▶ Your task: Restate word for word the section of the entries that opens at the line containing "Where should I" and closes at the line containing "Open the Search view", both lines kept, pictures dropped.

▶ Data supplied:
========
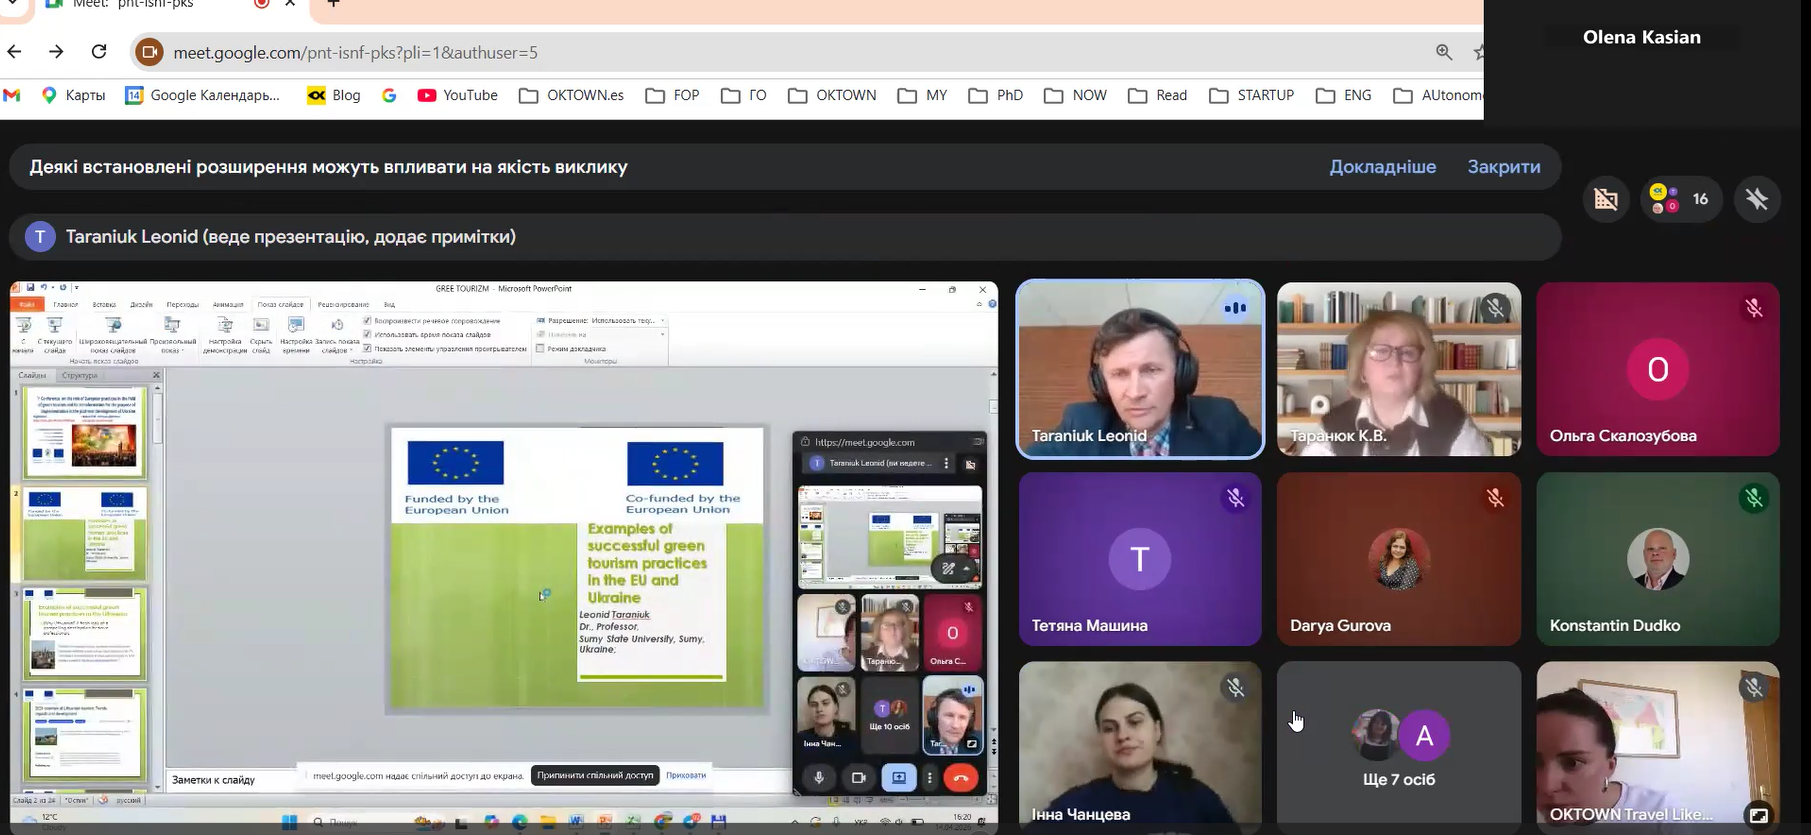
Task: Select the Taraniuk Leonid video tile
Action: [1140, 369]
========
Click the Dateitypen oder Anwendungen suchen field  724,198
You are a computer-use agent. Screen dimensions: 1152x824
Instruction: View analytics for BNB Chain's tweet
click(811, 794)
========
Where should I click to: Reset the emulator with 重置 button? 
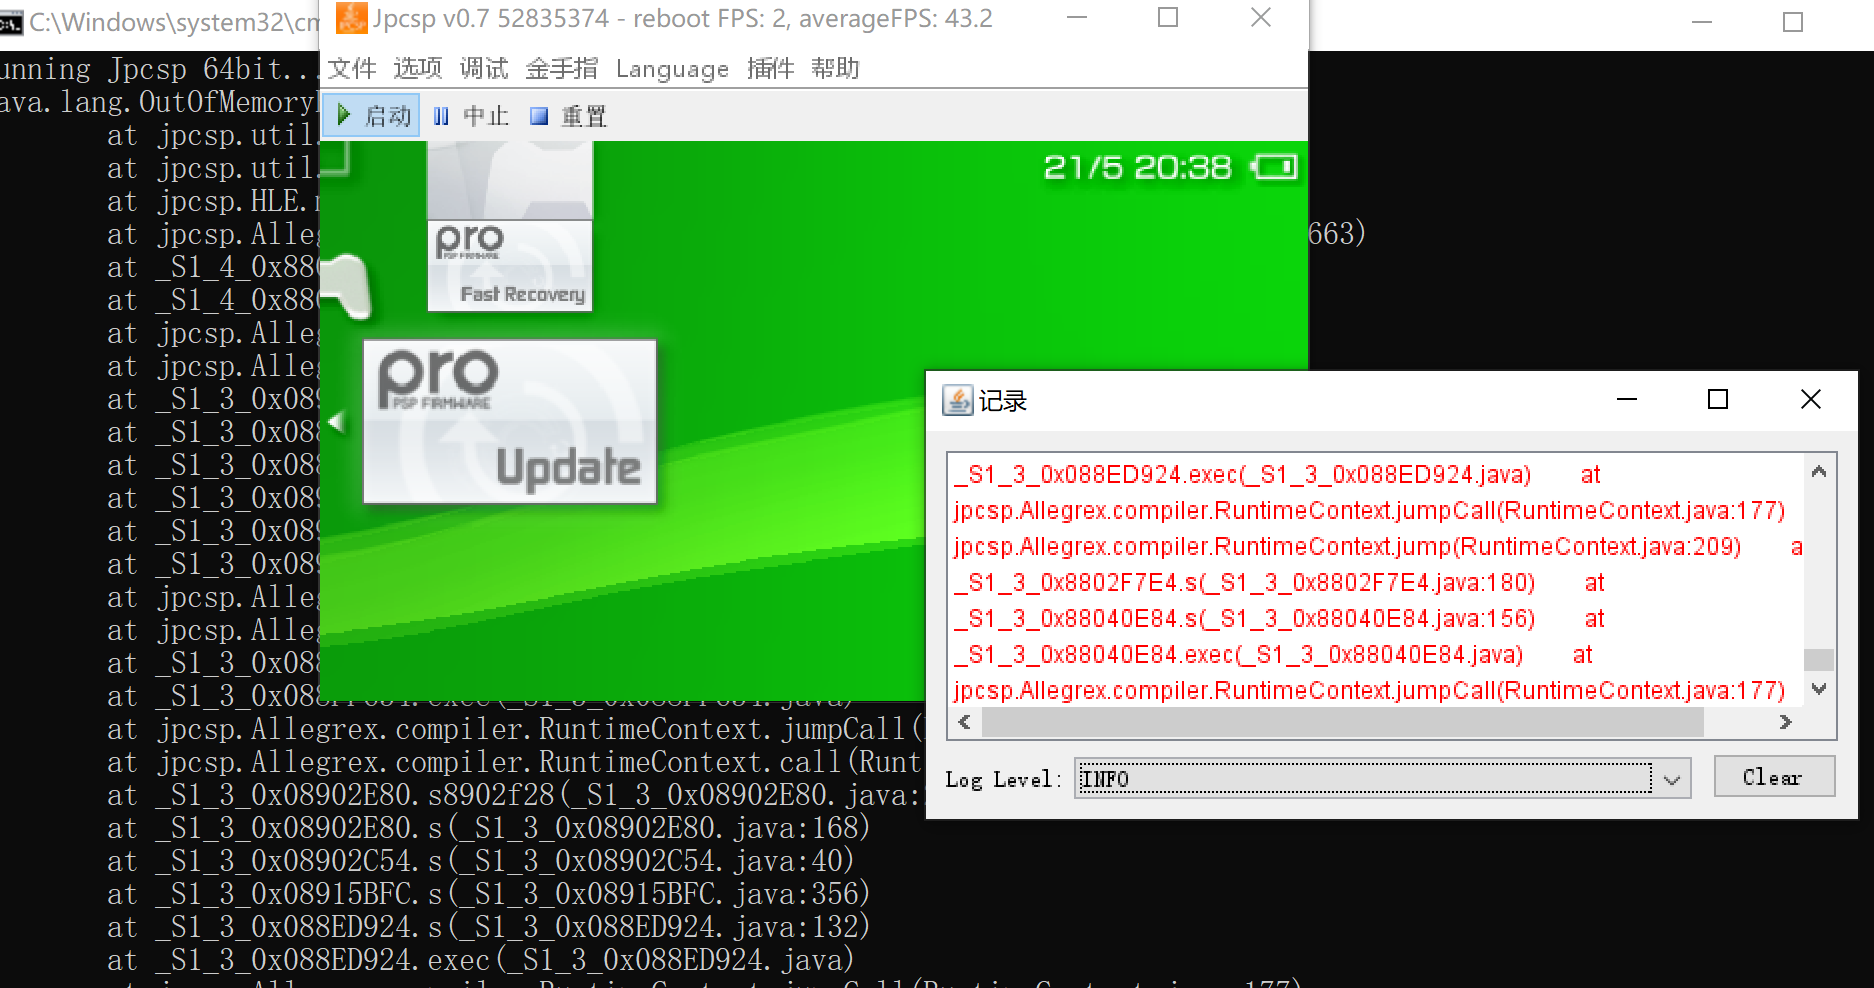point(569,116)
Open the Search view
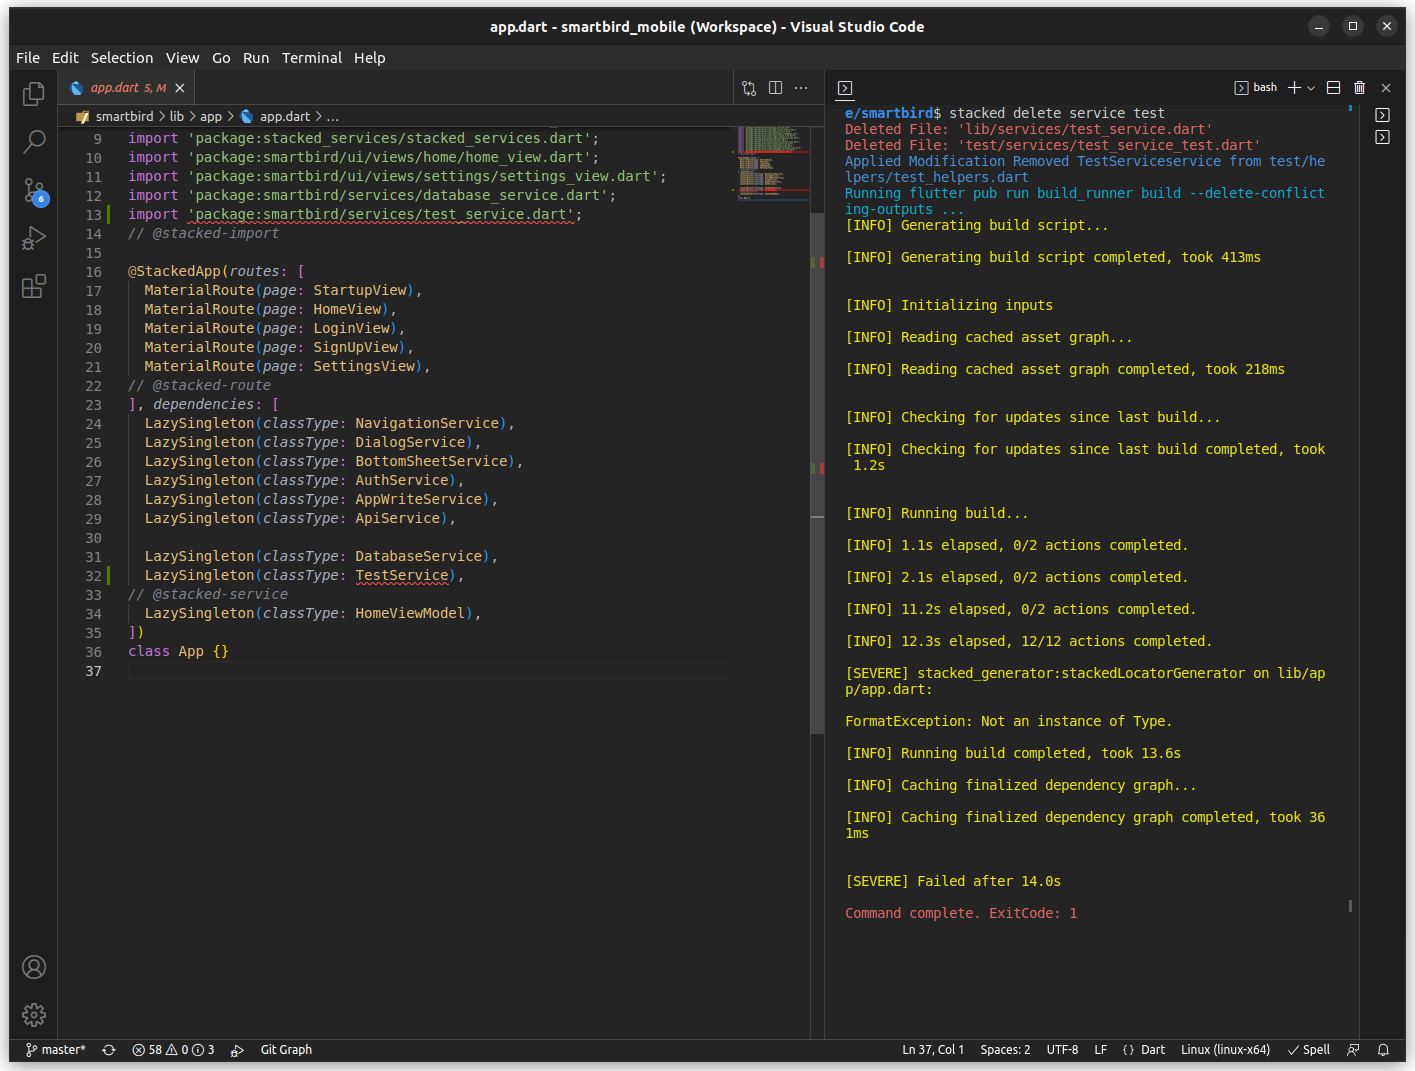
========
▶ Answer:
Where should I click to: Reset the emulator with 重置 button? 
point(569,116)
Open the Search view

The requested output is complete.